**PROBLEM DESCRIPTION**
Retype the data that follows line by line, exactly, and leave its pictures out.

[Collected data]
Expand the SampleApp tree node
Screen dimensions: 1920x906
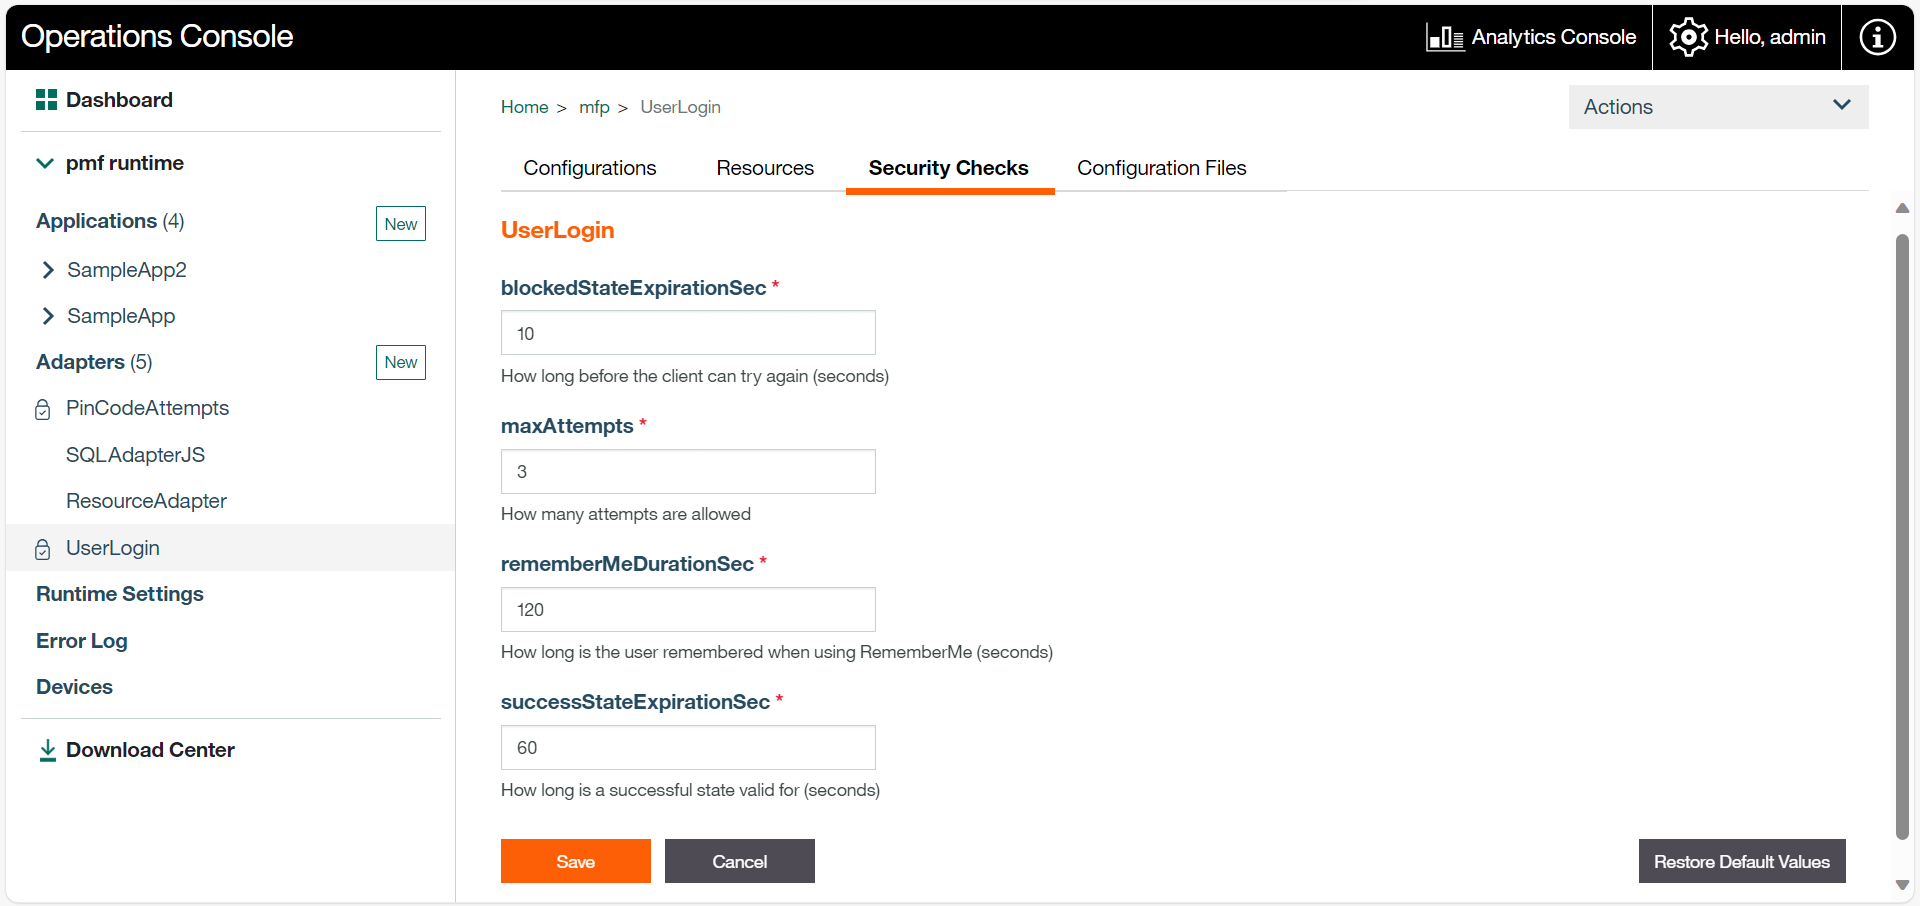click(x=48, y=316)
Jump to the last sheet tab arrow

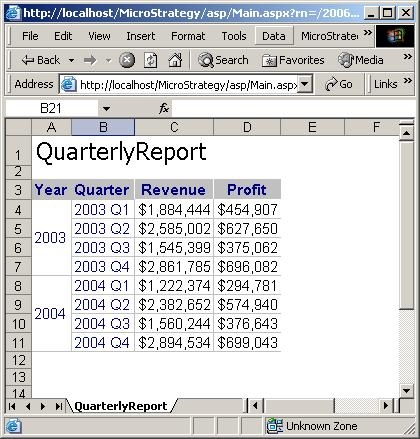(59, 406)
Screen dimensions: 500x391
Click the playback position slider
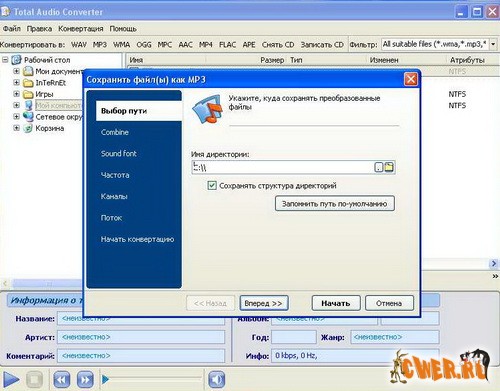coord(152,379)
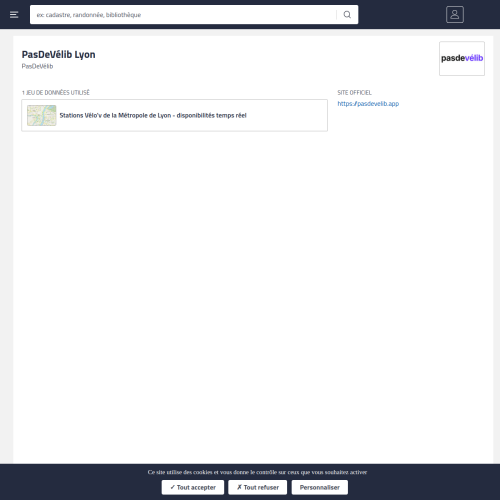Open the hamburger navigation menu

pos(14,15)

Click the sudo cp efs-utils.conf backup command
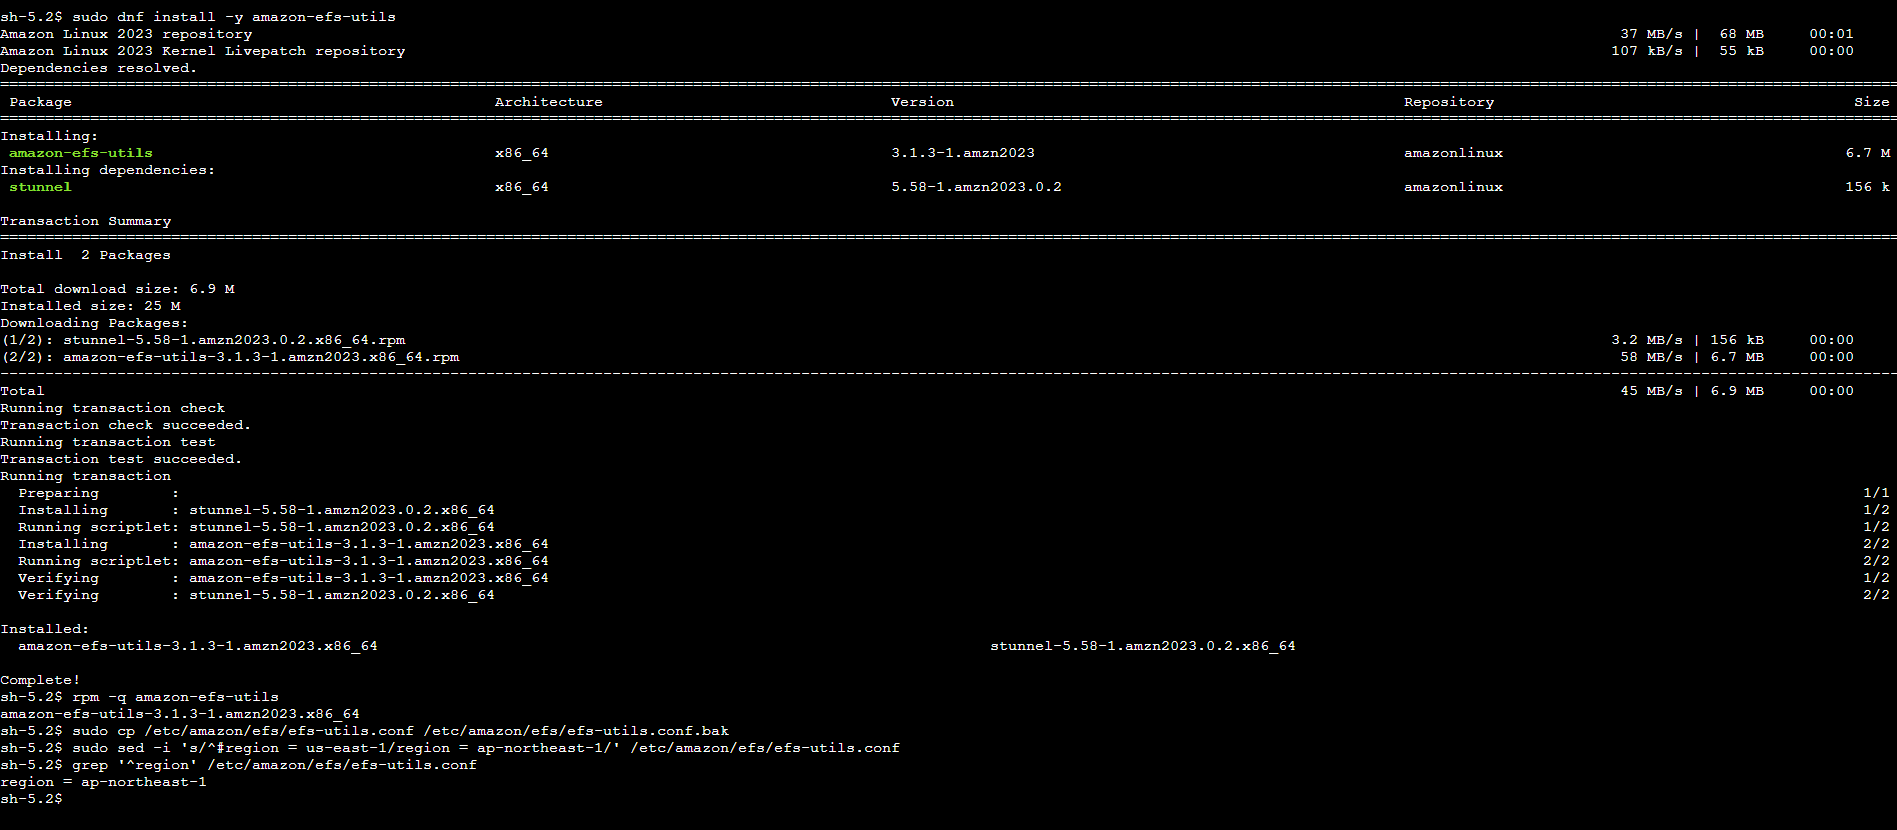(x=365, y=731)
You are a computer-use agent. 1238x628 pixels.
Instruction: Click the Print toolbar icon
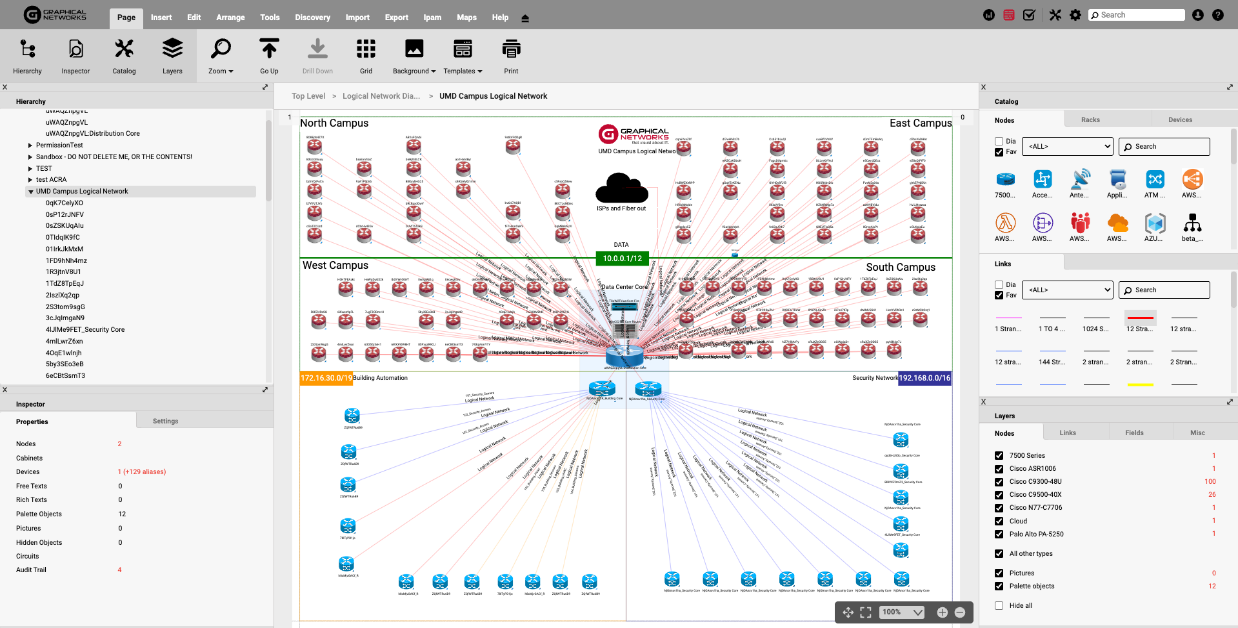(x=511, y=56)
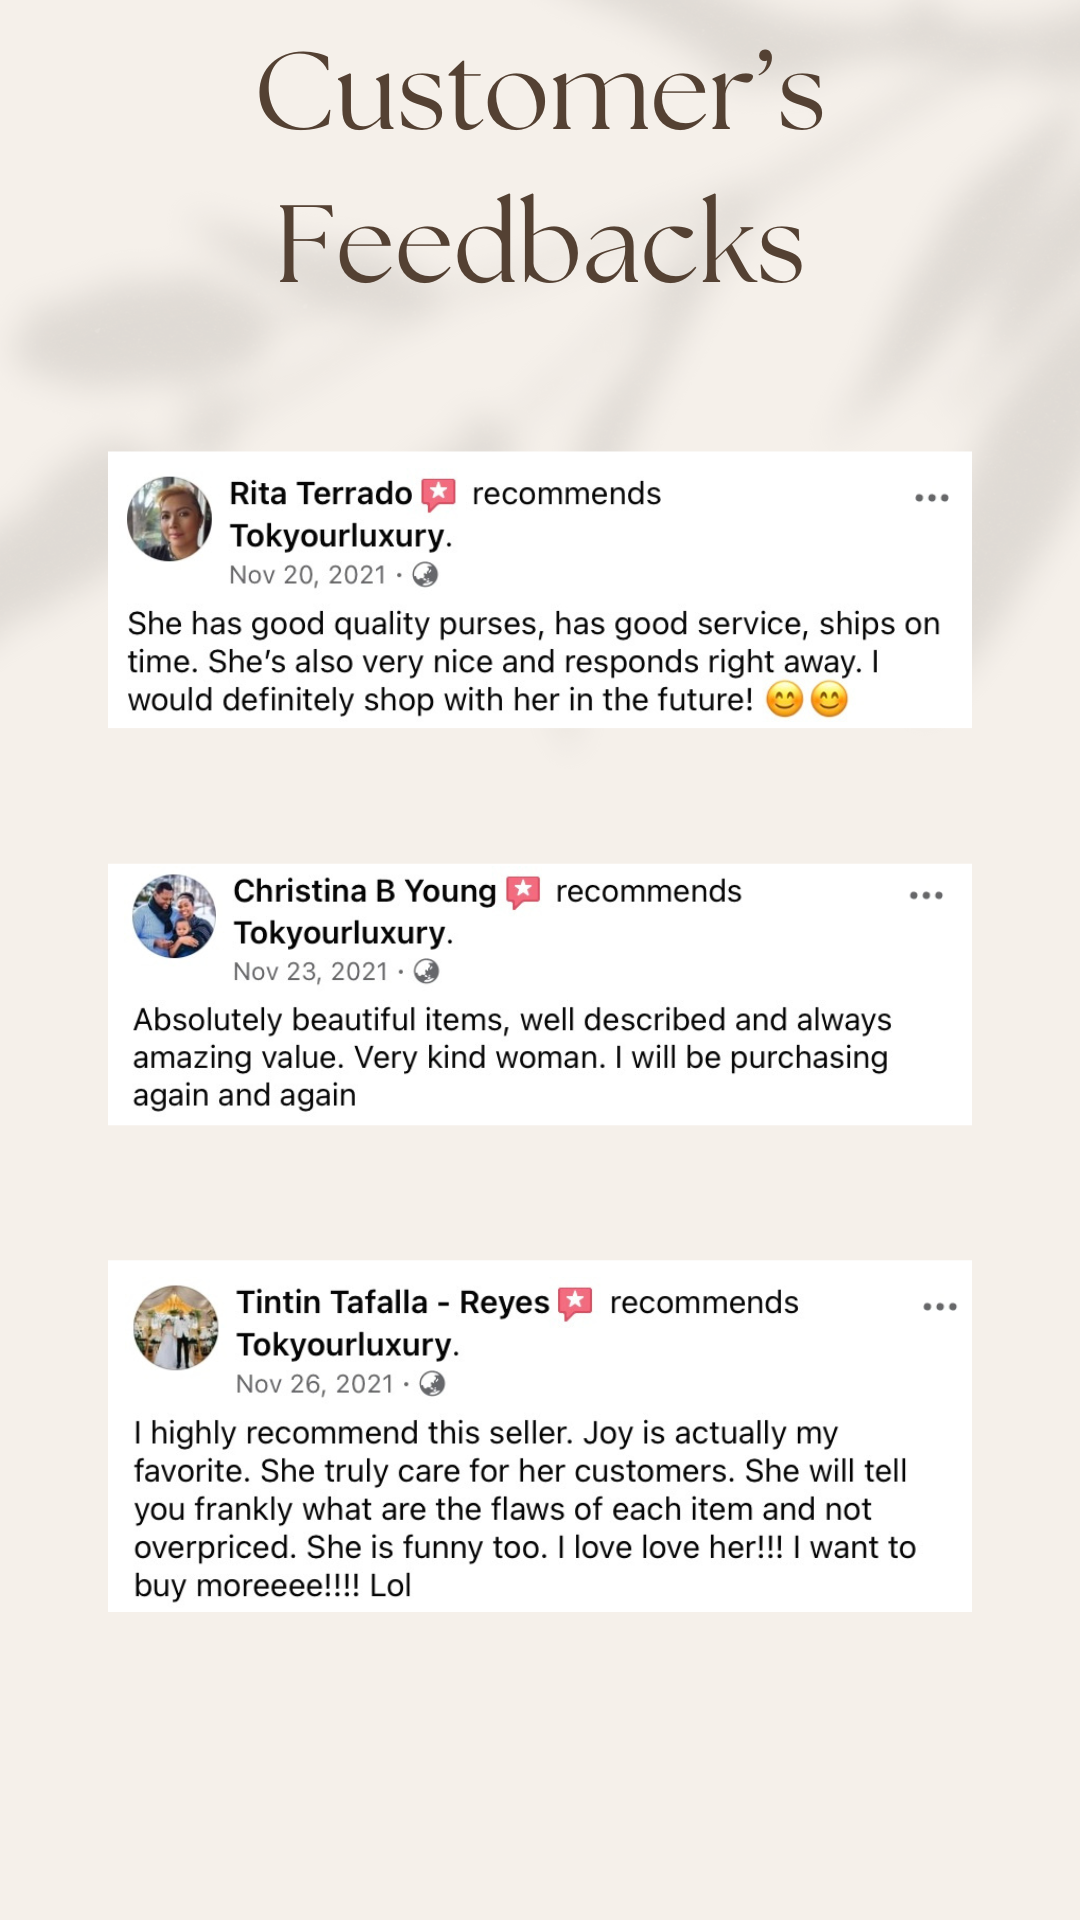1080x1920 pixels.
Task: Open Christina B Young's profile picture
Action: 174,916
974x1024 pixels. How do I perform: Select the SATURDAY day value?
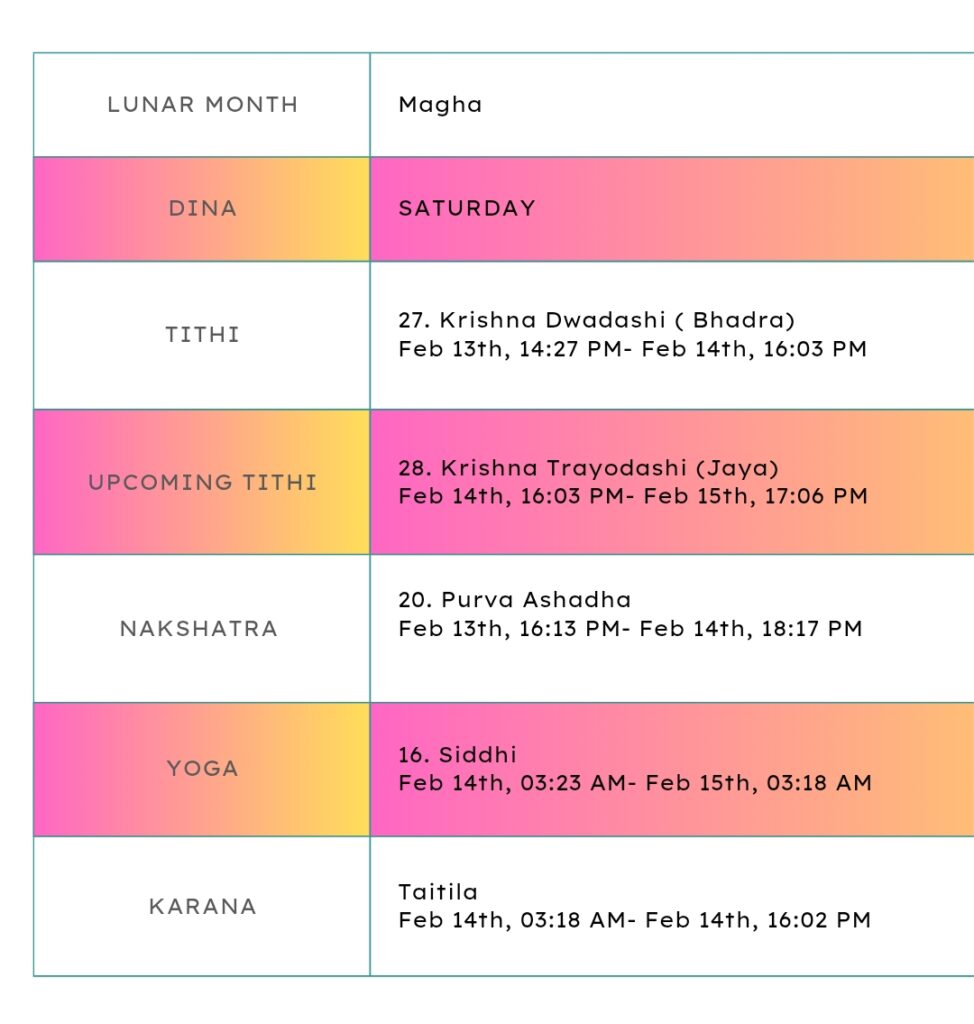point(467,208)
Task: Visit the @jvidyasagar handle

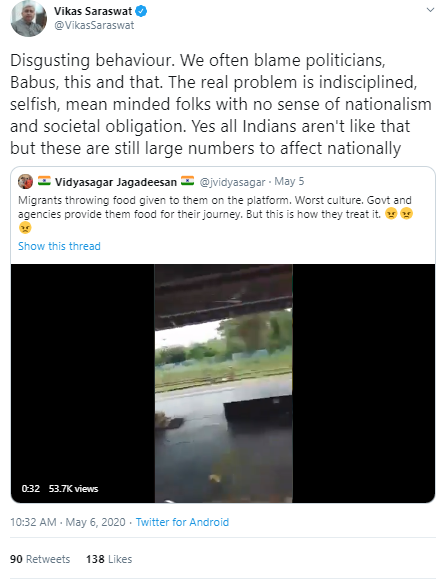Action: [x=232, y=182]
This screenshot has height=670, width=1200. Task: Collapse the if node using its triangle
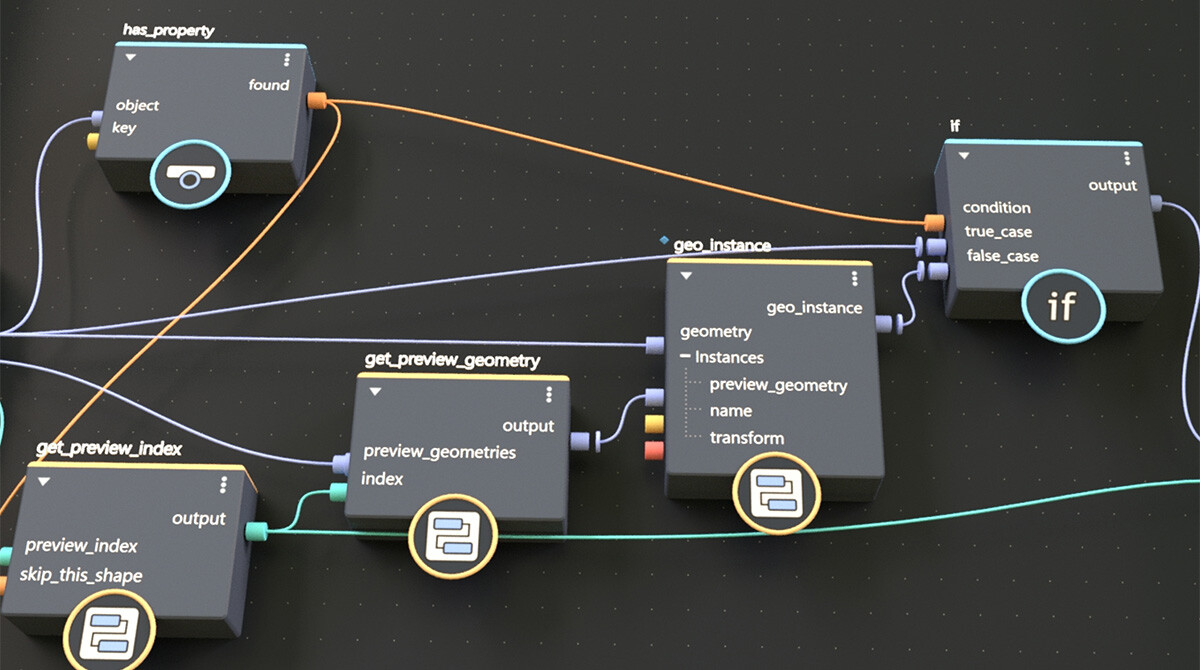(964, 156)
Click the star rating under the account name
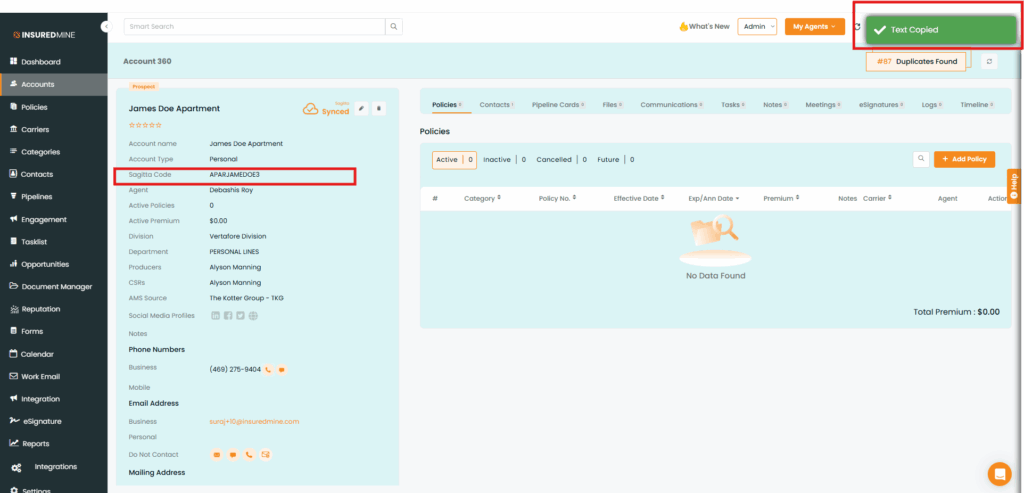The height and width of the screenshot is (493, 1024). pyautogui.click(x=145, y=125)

**FINISHED EXERCISE**
Expand the SampleApp tree node
Screen dimensions: 1920x906
click(x=48, y=316)
Jump to the last sheet tab arrow

(59, 406)
Screen dimensions: 500x391
Click the playback position slider
coord(152,379)
Open the hamburger navigation menu

pos(14,15)

Click the sudo cp efs-utils.conf backup command
(x=365, y=731)
You are a computer-use agent. 1238x628 pixels.
Instruction: Click the Print toolbar icon
(x=511, y=56)
1080x1920 pixels.
Task: Open Christina B Young's profile picture
Action: 174,916
974x1024 pixels. How do I perform: Select the SATURDAY day value?
point(467,208)
Task: Visit the @jvidyasagar handle

Action: [x=232, y=182]
This screenshot has height=670, width=1200. Task: Collapse the if node using its triangle
(964, 156)
Click the star rating under the account name
The height and width of the screenshot is (493, 1024). pyautogui.click(x=145, y=125)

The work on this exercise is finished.